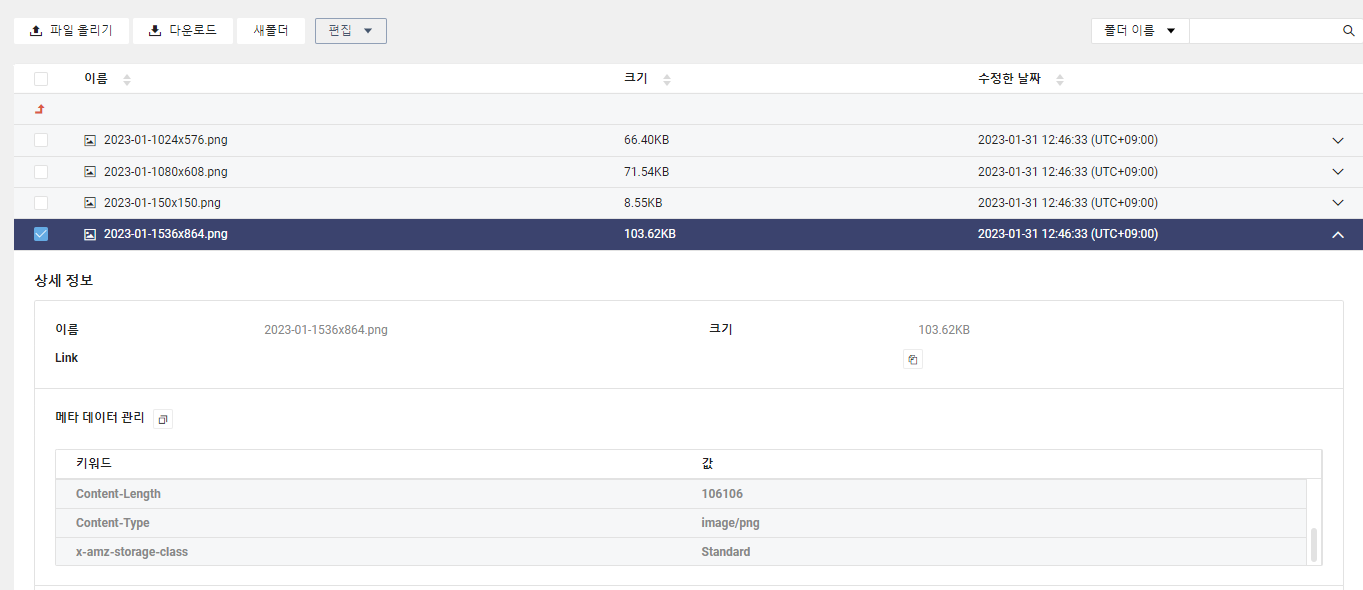This screenshot has width=1363, height=590.
Task: Open the file 2023-01-1024x576.png
Action: (x=165, y=140)
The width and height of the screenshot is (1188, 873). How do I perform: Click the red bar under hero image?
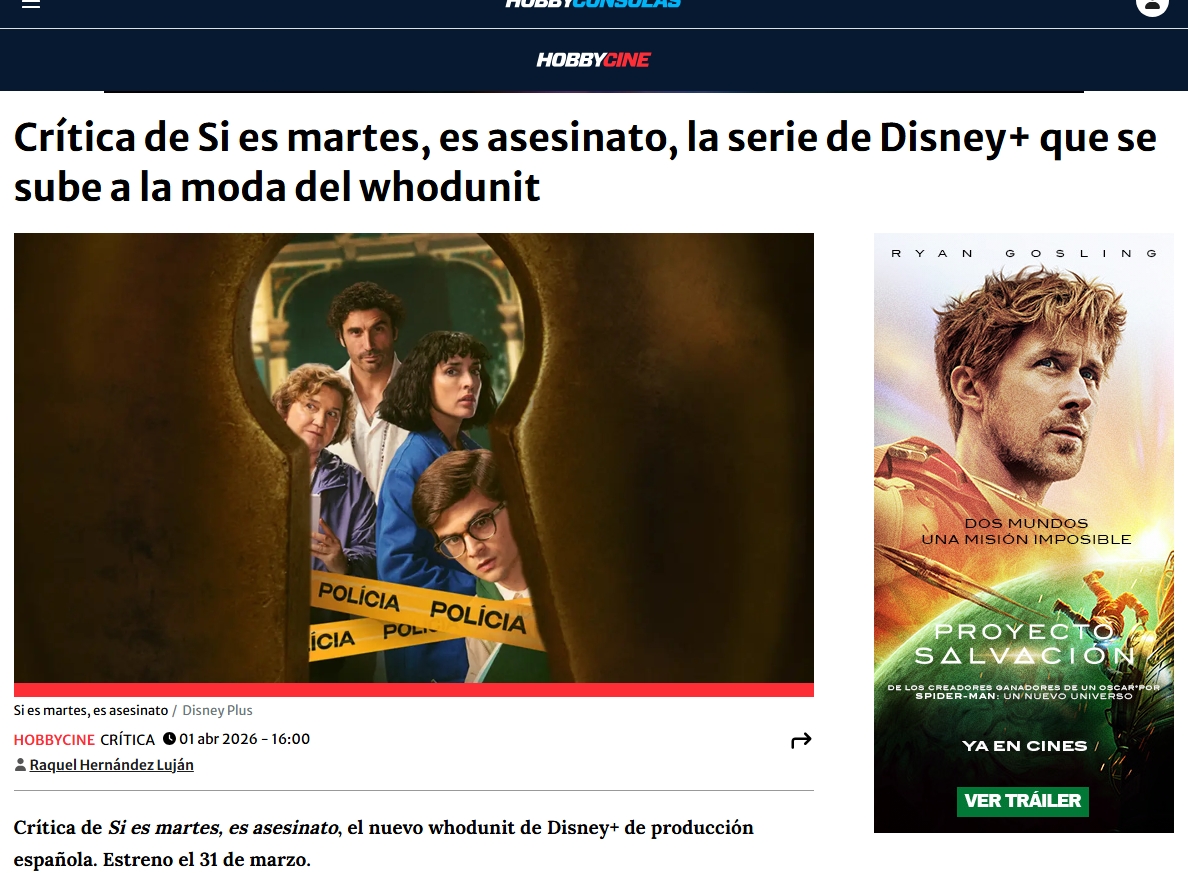coord(414,690)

○ ○ ○ ○ ○ ○ ○

__Task__. Find the line containing "The width and" and copy it and each line after it through the end of the material, exactly, with no pictures.

__Response to this exercise__.
The width and height of the screenshot is (1188, 873). How do I perform: Click the red bar under hero image?
coord(414,690)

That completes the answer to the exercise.